外科的療法では症状を大幅に抑えることができますが、麻酔や感染などのリスク、金銭的な負担などのデメリットがあります。内科的療法では股関節形成不全の進行を遅くすることができますが、将来的な骨関節炎の発症に対して外科療法と比較して効果が低いと言えます。また、これらの治療法は食事制限と運動制限を併せて行う場合が多くあります。
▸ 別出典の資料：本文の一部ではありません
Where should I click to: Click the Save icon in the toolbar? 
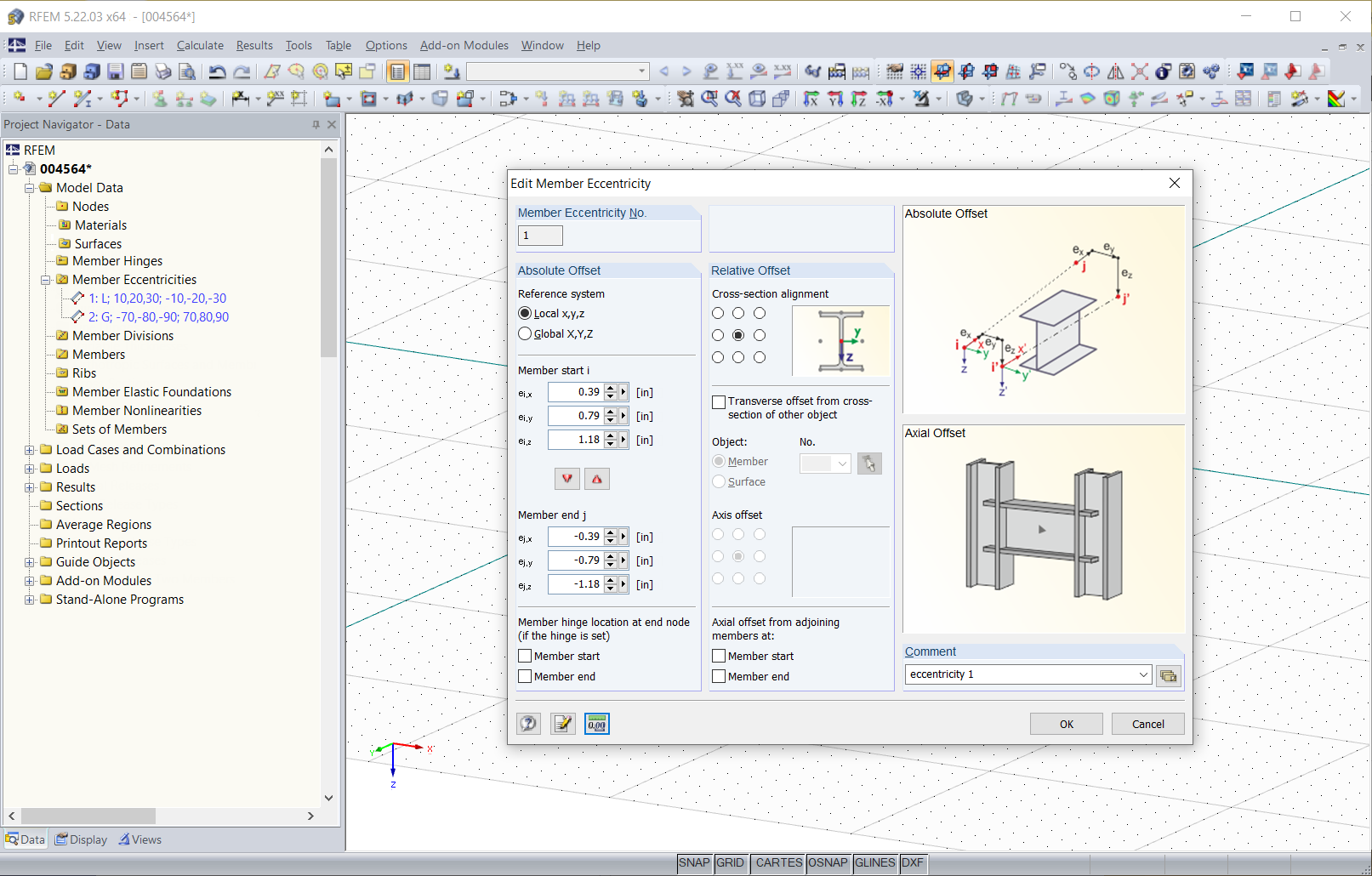pyautogui.click(x=116, y=72)
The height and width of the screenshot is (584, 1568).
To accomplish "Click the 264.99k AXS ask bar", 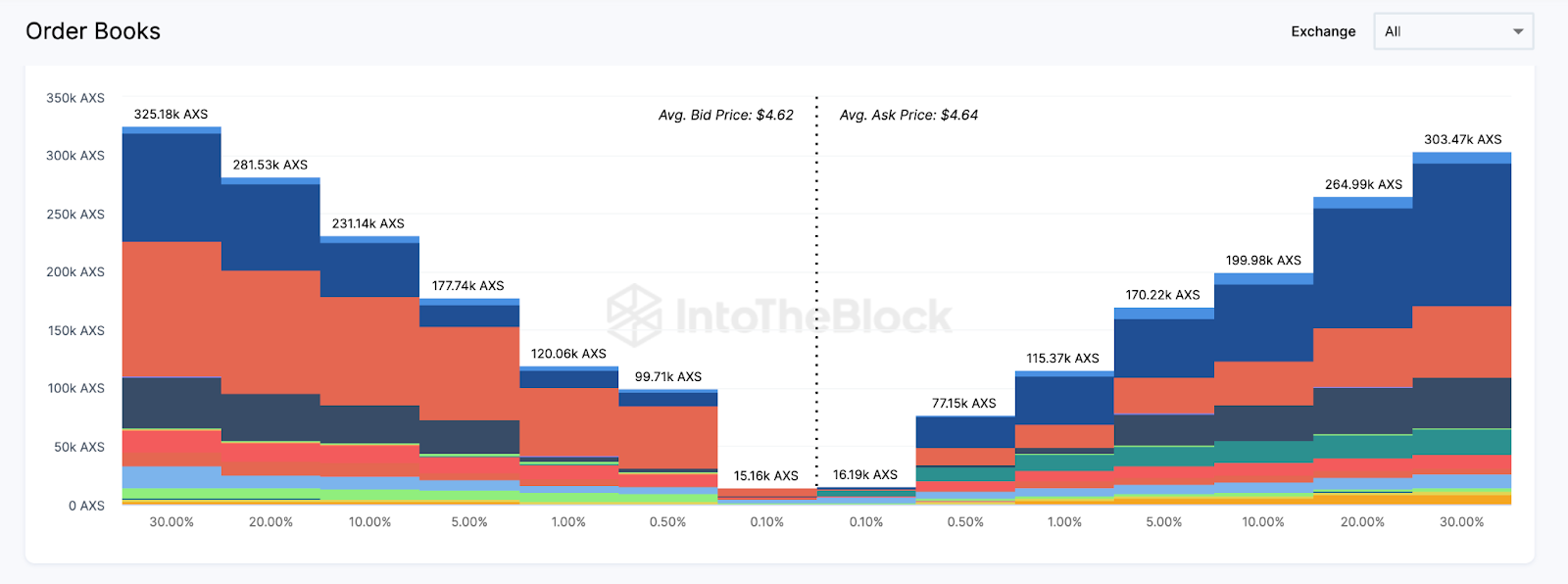I will (x=1362, y=353).
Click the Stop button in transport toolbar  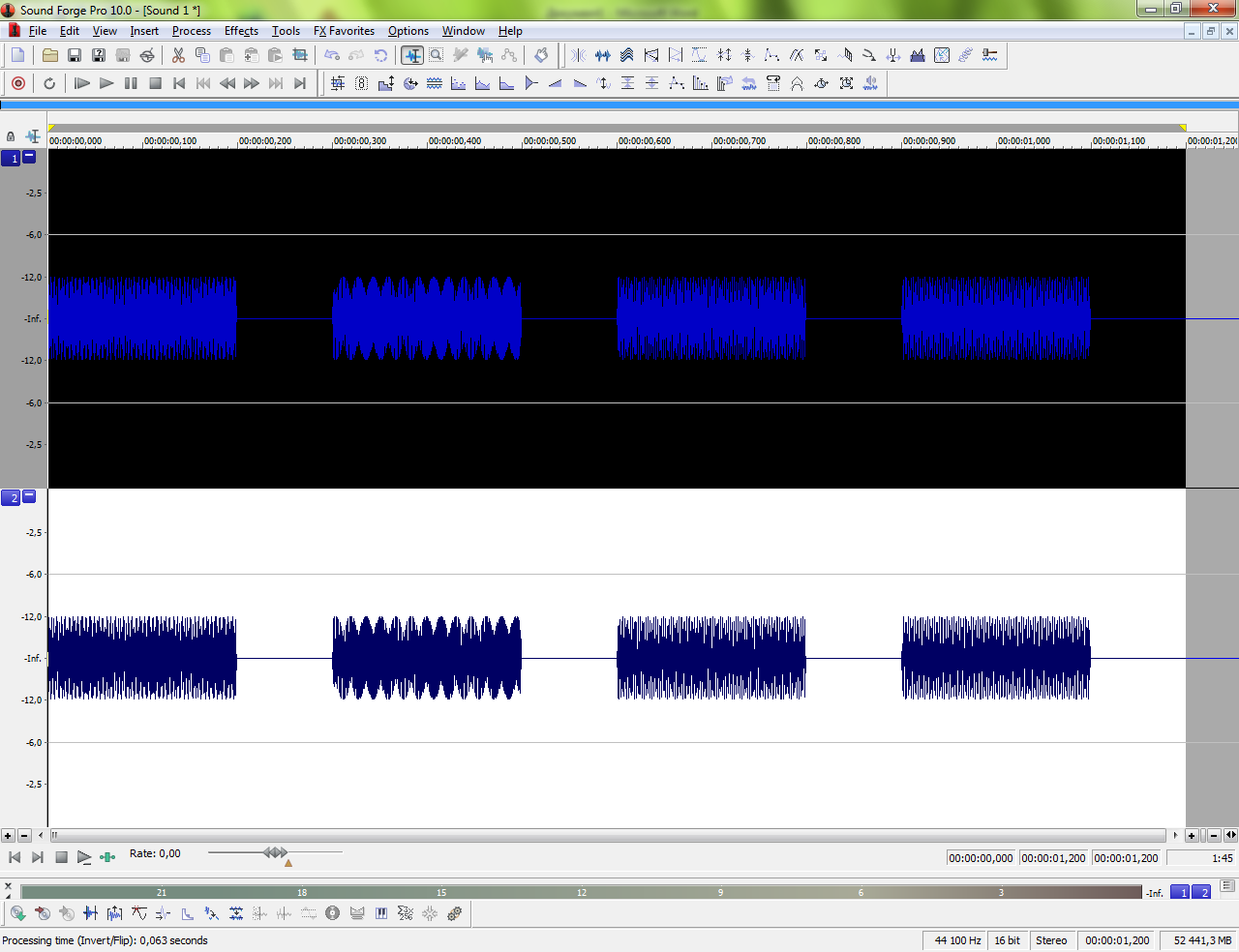coord(155,83)
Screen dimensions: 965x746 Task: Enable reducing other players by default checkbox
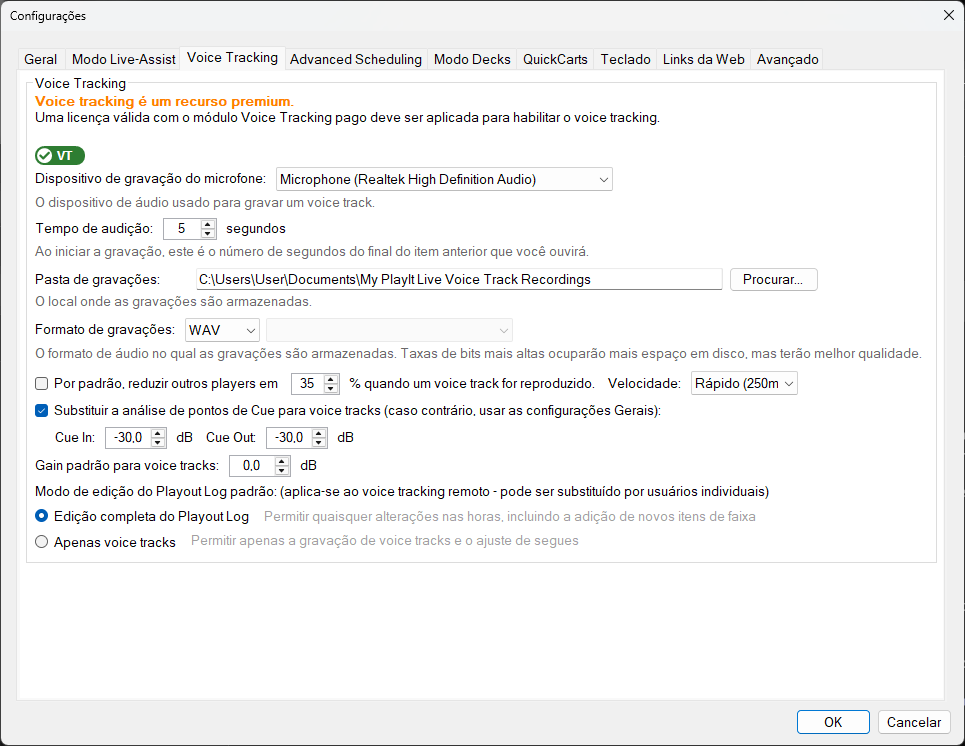tap(42, 383)
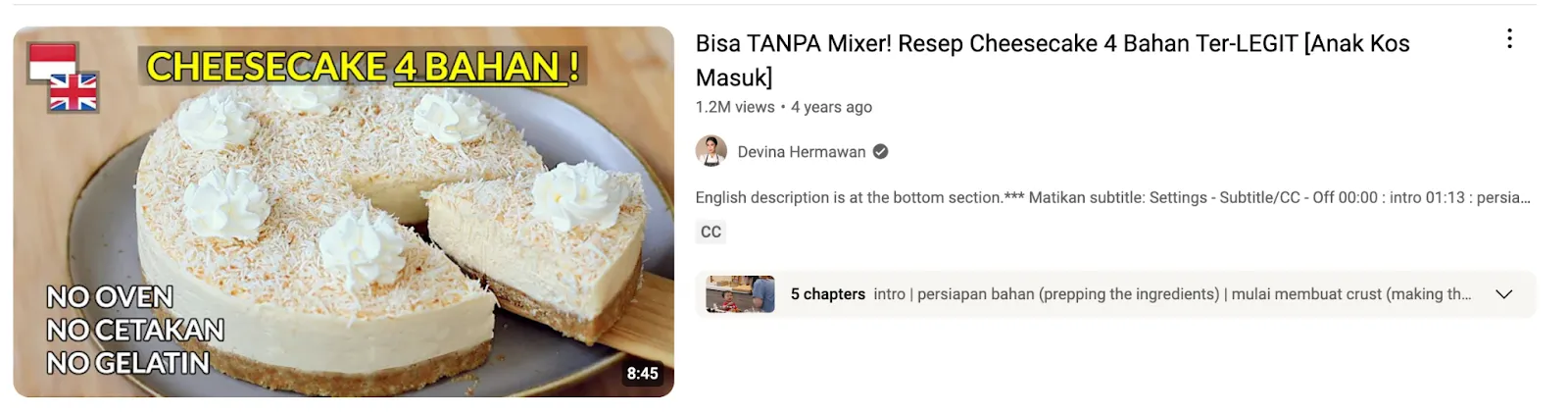The height and width of the screenshot is (415, 1568).
Task: Open the three-dot video options menu
Action: point(1509,38)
股関節形成不全が骨関節炎を併発してしまっている場合、股関節形成不全のみ発症している場合の外科的療法と比較してより侵襲性の高い術式を行う必要があります。股関節形成不全単体では股関節の修復・再建を行いますが、骨関節炎と併発している場合、大腿骨頭の切除や股関節の人工関節への置換を行う必要があります。